-- begin AVAILABLE RECORDS --
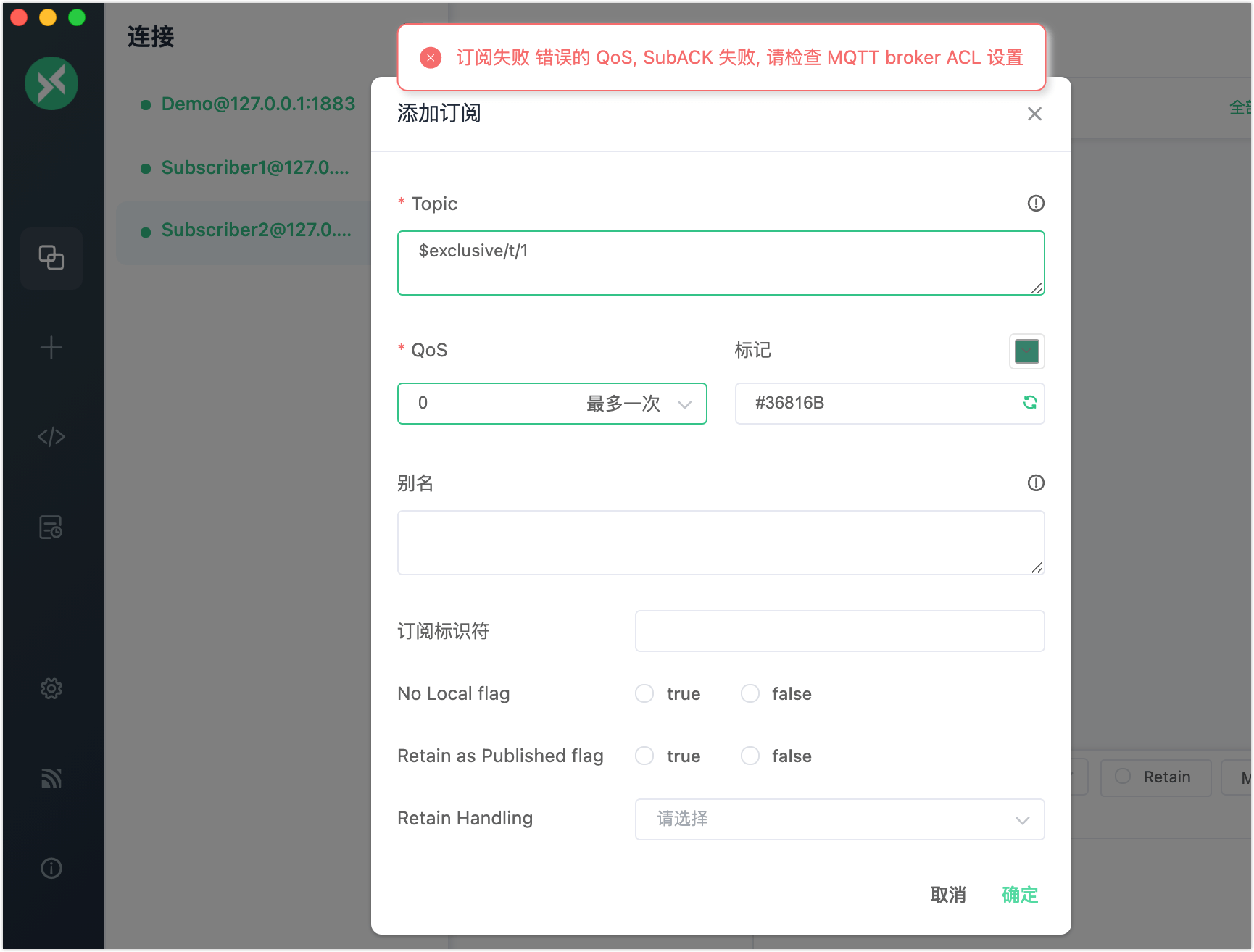The image size is (1254, 952).
Task: Click the 确定 confirm button
Action: click(1019, 895)
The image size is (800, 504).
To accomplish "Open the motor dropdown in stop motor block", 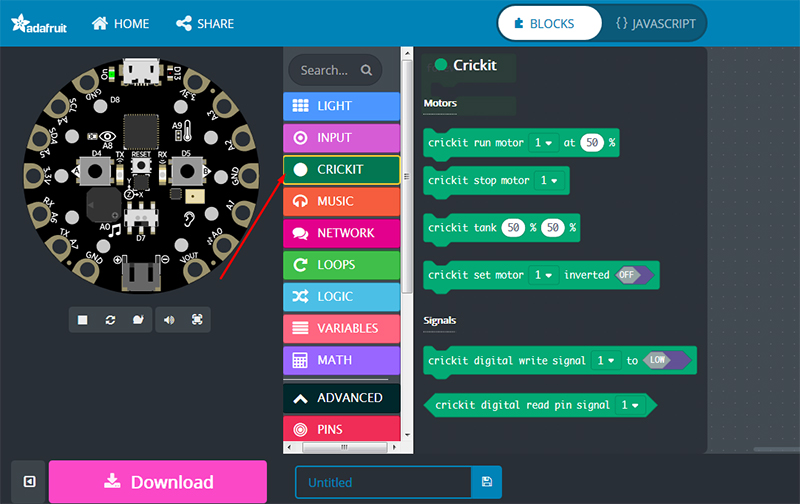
-- end AVAILABLE RECORDS --
DO THIS:
Copy each of the rows above exactly, leaving out the pictures.

SOLVED PROBLEM:
The image size is (1254, 952).
Task: Click the 确定 confirm button
Action: click(1019, 895)
The image size is (800, 504).
To accomplish "Open the motor dropdown in stop motor block", 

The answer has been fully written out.